Head of Department: Niels O. Nygaard
See the presenation of our research areas.
Teaching takes place in accordance with the current course descriptions for the bachelor degree programme and in relation to the announced seminars etc. for Master's degree students and PhD students. In September 2003, new academic regulations were introduced for the Faculty of Science. The regulations imply 1-subject entries and teaching and examination over 9-week periods. All students at the Faculty of Science and Technology, now take part in the introductory mathematics course of 10 ECTS. In addition to lectures and exercises the introductory mathematics course includes ongoing activities in a mathematics laboratory.
The institute has a continuing presentation and visitor's programme aimed at young people attending upper secondary education, and has also organised presentations serving as continuing education for teachers working in upper secondary schools. The institute has provided scientific guidance to students in upper secondary education in connection with their project work on special study areas.
As per 1 February 2017 the department has a total of 33 PhD students, of which 20 are part-A students and 13 part-B students.
The aim of the Centre for Science Studies is to do:
Centre for Quantum Geometry of Moduli Spaces (QGM) was established in 2009 as a ’Center of Excellence’ funded by the Danish National Research Foundation (DNRF) with a grant of DKK 50 million. In 2013 the DNRF awarded a five-year extension to QGM until 2019, so that the total QGM funding from DNRF amounts to DKK 90 million over the 10 year funding period.
QGM’s research objective is to address fundamental mathematical problems at the interface between geometry and theoretical physics. Directed by Professor Jørgen Ellegaard Andersen, QGM hosts a strong team of high-profile, internationally acclaimed researchers, and with the continuous generation of groundbreaking results, the Centre together with its international collaborators are recognized throughout the mathematics community worldwide as one of the leading research institutions within its research field.
Centre for Stochastic Geometry and Advanced Bioimaging (CSGB) is a VKR Centre of Excellence established for the purpose of developing new computer-based methods within stochastic geometry and spatial statistics for the analysis of microscopy and other advanced bioimaging data. The center has received a grant of DKK 25mill from the Villum Foundation.
Four research groups cooperate in CSGB: The Spatial Statistics Group, Institute of Mathematical Sciences, Aalborg University; The Image Group, Department of Computer Science, Copenhagen University; Biomedical Group, Stereology and EM Research Laboratory, Aarhus University; Stochastic Geometry Group, Institute of Mathematical Sciences, Aarhus University.
The T.N. Thiele centre was established in 2004 on the basis of a major grant from the Carlsberg Foundation and is presently supported by the Danish Natural Science Research Council. The objective of the centre is to conduct basic research within mathematical statistics and probability theory. Research is based on a comprehensive international network and a long tradition for collaboration with other research groups at the University of Aarhus, including physicists biologists, geologists, and economists.
This centre is hosted by the School of Economics and Management, Faculty of Science and Technology. Researchers of the Institute of Mathematical Sciences specializing in financing participate in time series and financial econometrics research performed in CREATES.

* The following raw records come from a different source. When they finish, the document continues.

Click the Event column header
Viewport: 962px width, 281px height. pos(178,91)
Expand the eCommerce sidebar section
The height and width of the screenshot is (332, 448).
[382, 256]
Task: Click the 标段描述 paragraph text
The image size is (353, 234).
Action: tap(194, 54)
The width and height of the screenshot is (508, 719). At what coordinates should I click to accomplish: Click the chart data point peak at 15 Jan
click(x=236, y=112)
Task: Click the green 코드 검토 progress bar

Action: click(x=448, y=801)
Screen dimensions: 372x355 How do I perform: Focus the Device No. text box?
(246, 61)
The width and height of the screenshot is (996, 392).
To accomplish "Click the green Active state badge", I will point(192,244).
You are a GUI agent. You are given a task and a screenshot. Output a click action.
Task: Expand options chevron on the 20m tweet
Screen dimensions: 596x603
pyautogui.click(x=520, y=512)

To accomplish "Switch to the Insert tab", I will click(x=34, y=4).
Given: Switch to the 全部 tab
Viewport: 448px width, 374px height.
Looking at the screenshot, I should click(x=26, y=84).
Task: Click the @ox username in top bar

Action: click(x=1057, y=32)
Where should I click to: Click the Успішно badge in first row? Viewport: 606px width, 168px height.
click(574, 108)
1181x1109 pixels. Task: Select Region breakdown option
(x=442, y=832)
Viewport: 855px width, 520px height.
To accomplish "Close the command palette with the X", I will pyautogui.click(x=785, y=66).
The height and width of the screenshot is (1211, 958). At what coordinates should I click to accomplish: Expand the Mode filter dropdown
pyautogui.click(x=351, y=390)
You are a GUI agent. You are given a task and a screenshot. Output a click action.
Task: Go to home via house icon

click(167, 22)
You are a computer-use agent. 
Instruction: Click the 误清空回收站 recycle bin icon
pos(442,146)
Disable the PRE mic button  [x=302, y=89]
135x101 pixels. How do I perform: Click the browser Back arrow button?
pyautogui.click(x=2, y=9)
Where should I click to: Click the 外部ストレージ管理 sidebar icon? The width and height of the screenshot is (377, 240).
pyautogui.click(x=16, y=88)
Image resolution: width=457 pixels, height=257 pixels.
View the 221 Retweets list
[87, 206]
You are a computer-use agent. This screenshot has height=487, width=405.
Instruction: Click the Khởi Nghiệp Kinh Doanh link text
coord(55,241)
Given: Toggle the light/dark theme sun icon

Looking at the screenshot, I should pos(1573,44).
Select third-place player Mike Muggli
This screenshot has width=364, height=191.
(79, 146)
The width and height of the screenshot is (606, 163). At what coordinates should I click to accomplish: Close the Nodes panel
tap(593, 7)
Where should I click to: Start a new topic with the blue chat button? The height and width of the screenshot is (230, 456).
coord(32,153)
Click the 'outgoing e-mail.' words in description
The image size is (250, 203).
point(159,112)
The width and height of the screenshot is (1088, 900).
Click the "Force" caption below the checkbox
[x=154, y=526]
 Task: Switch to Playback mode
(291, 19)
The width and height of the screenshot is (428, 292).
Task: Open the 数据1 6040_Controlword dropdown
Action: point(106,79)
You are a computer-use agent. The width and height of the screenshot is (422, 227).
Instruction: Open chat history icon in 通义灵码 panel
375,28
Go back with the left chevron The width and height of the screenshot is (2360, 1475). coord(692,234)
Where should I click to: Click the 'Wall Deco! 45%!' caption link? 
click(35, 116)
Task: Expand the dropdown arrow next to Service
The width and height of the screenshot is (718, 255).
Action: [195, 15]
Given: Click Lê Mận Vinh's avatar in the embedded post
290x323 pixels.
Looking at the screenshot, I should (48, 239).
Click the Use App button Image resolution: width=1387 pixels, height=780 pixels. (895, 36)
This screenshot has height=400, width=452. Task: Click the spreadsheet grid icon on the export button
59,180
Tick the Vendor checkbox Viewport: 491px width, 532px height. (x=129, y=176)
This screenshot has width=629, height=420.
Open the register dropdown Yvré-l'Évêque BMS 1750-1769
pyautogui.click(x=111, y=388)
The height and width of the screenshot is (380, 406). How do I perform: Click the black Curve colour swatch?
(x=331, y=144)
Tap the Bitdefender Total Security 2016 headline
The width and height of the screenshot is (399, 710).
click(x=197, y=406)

The centre was established in 2007 by the Danish National Research Foundation (Centers of Excellence) with a grant of DKK 40 million.
The project Semiclassical Quantum Mechanics is funded by a Sapere Aude: DFF-Topresearcher Grant from the Danish Council for Independent Research with Søren Fournais as Principal Investigator. In this project research is carried out in the area of mathematical quantum mechanics, in particular, spectral problems in the presence of magnetic fields. When the magnetic field is very strong and/or when many interacting particles are considered, one can often show that the quantum mechanical systems can be described by simpler - sometimes even classical - models. This can be seen as an aspect of the Correspondence Principle by Niels Bohr.
Homepage: Semiclassical Quantum Mechanics
The Sapere Aude project Intuitions in Science and Philosophy, funded by the Danish Council for Independent Research and led by Samuel Schindler, investigates the role and nature of intuitive judgements in science and philosophy. Whereas intuitive judgements in philosophy have been much debated in recent years, little attention has been paid to intuitive judgments in science. This is where the project steps in. In particular, it investigates intuitive judgements in thought experiments in physics and in the form of acceptability judgements in linguistics. The results of these investigations will be related to debates about the evidential function of intuitive judgements in philosophy.
The project TBFP is funded by a Sapere Aude: DFF Starting Grant awarded by the Danish Council for Independent Research with Andreas Basse-O'Connor as principal investigator. The main aim of the project is to provide new mathematical descriptions of a class of models called fractional processes, which can be perceived as random fractals. Such models are often used to describe phenomena that have a very irregular behavior over time, as for example, seen in stock prices. It is of particular interest to characterize how these processes behaved in very small time intervals, which say something about how much uncertainty there are in the future predictions made from these models.